HEART OF LENINGRAD STILL BEATING
Colorado Springs Gazette, 6-25-09
They
don’t get many tourists at the Blockade Museum, and of those that come, none
are Americans. Even if you know the
right subway stop, it’s still a good fifteen minute walk. And don’t expect any language inside but
Russian. An English tour requires advance
booking.
I’m here
with a friend, an American I met the day before. He’s the head of the history department at a
private school in Boston, and he wanted to see something off the beaten
path. What better place for a student of
history than the Museum of the Blockade and Defense of Leningrad?
From
1941-1944, the city of Leningrad (now St Petersburg) was besieged by the German
army. Electricity was cut off, bombing
raids were routine, hundreds of thousands of people died. The Nine Hundred
Days, as they are now called, are forever burned into Russia’s national
memory. Especially here, where it all
happened.
I buy
our tickets and start translating the exhibits for my friend. A docent looks on curiously. Once it’s clear we’re Americans (our English
is a dead giveaway), she introduces herself as the Museum Director, and insists
on giving us a personal tour. There are
some places, I guess, where Americans can’t go unnoticed.
We begin
with the exhibits on history of the museum.
It was only open to the public for a few years before Stalin shut it
down and had its director shot. (That
part is curiously omitted from the official display). Only after perestroika was the museum
reopened, and then only after appealing to the surviving blokadniks for
donations.
Upstairs,
past larger-than-life portraits of high-ranking Red Army officers during the
siege, we come to the heart of the museum.
Displays include photographs,
captured German uniforms, ration coupons, and children’s drawings of how hungry
they are.
Hunger
is a common theme here. During the
siege, bread rations were cut and cut again, what little bread there was mixed
with cellulose and dirt. People ate
sawdust, leather belts, house pets, birds, and rats, anything that may have at
one time contained something resembling organic material.
But at
the same time, children went to school, soccer matches were held, and
Shostakovich wrote his Seventh Symphony, first performed down the street from
my apartment while the bombs were falling.

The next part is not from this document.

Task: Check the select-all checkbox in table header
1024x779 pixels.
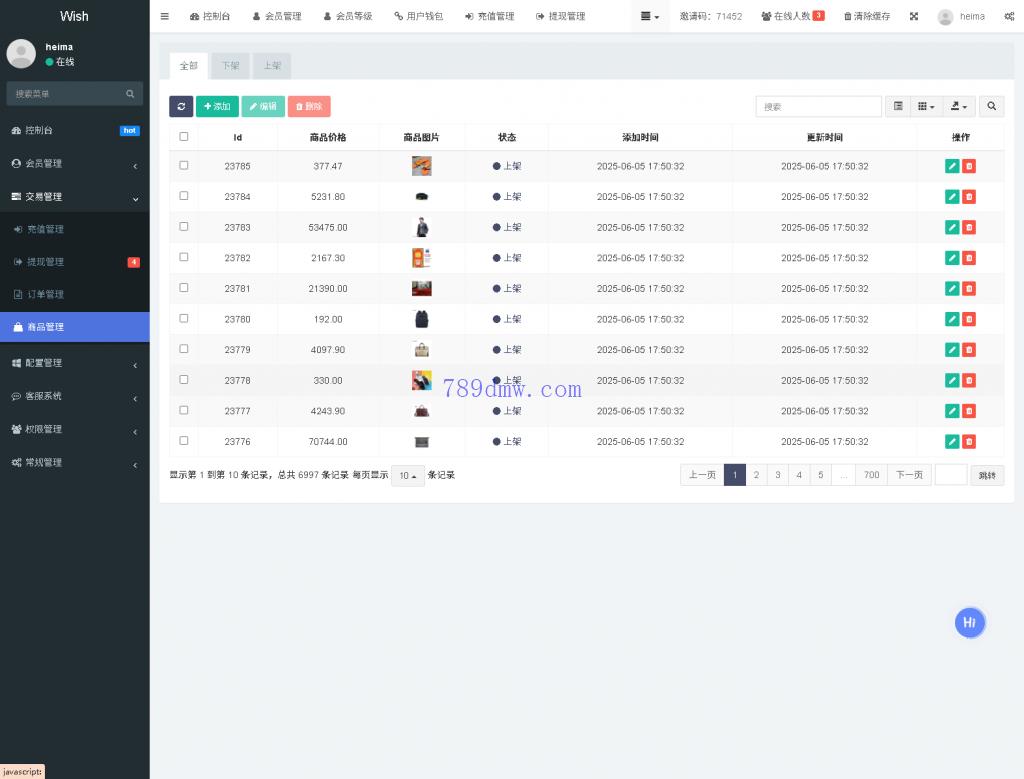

In all the displays, you can feel the human spirit of goodness, decency,
and resistance to evil in the face of
overwhelming horror and devastation.
For me
and my friend, the most poignant moment comes at an unexpected place. Near the back of the main hall, you’ll find a
mock-up of a communalka, a Soviet communal apartment. It’s authentically dark, lit only by a small
candle. Water drips from the ceiling,
caught in buckets for drinking. You see
period furniture, boarded-up windows, a small stove for heat, a tiny bed, and
strange looking disk perched on the dining room table. It’s a radio speaker. From it comes a ticking sound like a
metronome. Or, as I will shortly learn,
a heartbeat.
Our
guide goes through each of the items, pausing for me to translate for my
friend. Then she comes to the
radio. “Hear the ticking? That’s the heart of Leningrad. People listened to it 24 hours a day, seven
days a week.” She waits for me to
translate, then continues. I sense what
is coming, and start to choke up, but continue haltingly, in between attempts
to hold back tears.
“As long
as they heard the ticking of the radio …they knew that the city of Leningrad
was still alive … that the heart … was still beating …”
I break
down and sob. I can’t translate any
more, it’s obvious that I’m a mess. My
friend is crying too, and even our guide, who has given this speech hundreds of
times, pauses in reverent silence for the Americans who finally
understand. We finish the tour a half
hour or so later, but Stewart and I are still shaken from the experience.
We tell
our guide that the world must absolutely know what has happened here. Stewart swears to share it with his students,
I with my readers. She gives me a
Russian language brochure, begging me to translate it to help them get more US
visitors.
She says
they get more Germans than Americans.